At the Syngenta Tomato Vision complex near Amsterdam, the company spends about 90 per cent of its time working on resistance solutions.
Chabanis spoke to a tour held in conjunction with the World Seed Congress, where biosecurity to enter the company’s research greenhouse included biosecurity suits, boots and hand washes. Arrival of the virus in a research facility, where about 800 potential varieties of tomatoes are tested each year, would be devastating.
The company finds that some growers avoid tomato varieties susceptible to rugose fruit virus, even if they are market favourites, to manage risk. Instead growers choose varieties bred with some resistance.
It takes six to 10 years to develop a new variety, although breeding in resistance takes less time because the agronomics are already figured out.
According to the Canadian Food Inspection Agency, infected plants have leaves with dark green bulges and narrowing. Tomatoes with the virus show crinkled brown or yellow spots. They are unmarketable with these symptoms.
Snacking tomatoes are in strong demand, says Lotfi Bani, value chain lead for northwest Europe, and they are a speciality for Syngenta.

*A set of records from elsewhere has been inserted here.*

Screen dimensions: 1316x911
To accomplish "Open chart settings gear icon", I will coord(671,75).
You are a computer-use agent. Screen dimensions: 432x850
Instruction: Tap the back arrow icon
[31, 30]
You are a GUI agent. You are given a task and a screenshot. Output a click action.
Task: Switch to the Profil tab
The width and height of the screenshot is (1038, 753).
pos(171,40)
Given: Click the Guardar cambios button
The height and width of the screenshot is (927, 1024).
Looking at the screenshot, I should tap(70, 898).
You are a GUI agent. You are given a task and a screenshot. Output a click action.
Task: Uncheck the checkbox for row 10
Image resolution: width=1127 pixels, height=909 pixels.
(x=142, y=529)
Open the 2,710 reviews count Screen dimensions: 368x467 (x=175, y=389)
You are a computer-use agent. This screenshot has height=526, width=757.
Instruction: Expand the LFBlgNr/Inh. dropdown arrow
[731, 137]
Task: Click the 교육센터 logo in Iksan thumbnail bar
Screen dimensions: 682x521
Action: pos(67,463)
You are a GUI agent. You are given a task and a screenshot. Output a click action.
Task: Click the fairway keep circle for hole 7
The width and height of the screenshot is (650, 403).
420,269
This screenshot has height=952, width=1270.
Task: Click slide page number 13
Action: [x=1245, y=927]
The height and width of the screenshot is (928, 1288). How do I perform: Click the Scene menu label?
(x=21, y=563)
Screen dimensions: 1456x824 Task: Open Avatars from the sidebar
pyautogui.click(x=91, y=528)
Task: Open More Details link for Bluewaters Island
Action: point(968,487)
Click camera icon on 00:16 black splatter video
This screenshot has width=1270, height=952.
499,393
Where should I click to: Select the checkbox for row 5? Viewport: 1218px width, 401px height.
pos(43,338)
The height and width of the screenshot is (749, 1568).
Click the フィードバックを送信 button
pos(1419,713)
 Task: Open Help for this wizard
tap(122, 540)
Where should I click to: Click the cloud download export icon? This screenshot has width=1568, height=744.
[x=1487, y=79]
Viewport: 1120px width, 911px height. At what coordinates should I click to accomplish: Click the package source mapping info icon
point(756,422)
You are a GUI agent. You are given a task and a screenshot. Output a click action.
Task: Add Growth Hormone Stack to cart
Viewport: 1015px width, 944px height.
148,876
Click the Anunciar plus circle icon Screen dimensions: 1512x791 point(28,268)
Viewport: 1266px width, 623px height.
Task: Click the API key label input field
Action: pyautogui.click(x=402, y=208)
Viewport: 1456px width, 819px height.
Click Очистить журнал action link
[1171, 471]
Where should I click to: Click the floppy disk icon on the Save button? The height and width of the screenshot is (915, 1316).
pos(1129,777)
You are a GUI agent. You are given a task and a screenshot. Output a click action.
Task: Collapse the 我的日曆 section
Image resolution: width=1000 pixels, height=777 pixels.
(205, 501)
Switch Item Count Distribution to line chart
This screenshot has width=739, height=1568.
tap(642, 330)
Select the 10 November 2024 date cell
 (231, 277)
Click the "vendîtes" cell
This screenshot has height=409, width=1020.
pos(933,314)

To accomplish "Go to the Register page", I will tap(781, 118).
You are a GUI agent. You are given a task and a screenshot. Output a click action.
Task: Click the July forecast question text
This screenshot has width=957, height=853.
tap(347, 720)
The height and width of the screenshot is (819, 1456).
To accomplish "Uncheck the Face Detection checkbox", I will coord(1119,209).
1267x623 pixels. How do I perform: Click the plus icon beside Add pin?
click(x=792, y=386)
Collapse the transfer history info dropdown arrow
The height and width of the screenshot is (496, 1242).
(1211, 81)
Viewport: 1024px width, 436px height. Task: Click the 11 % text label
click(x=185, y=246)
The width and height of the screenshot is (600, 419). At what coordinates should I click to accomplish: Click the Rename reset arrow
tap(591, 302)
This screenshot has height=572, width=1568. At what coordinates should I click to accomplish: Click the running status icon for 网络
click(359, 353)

Bani stood in the company’s variety tasting kitchen surrounded by tomatoes grown in different parts of the world and a rainbow of small snacking tomatoes that vary by colour, consistency and taste. Snacking tomatoes are 20 to 30 per cent of tomato shelf space in global supermarkets.
They appear in many colours because colour is one of the easiest traits to change.
Consumers are looking for taste and uniqueness and varieties like Syngenta’s Yoom, a dark-skinned cocktail tomato with a red inside and savoury, longer-lasting umami taste.
However, tradition also dominates in some areas of the world. In France, Coeur de Boeuf tomatoes are most popular, with less meat inside than varieties familiar to North American consumers.
In Turkey, round tomatoes are a staple. In other parts of the world, like North America, tomatoes still on the vine have become dominant.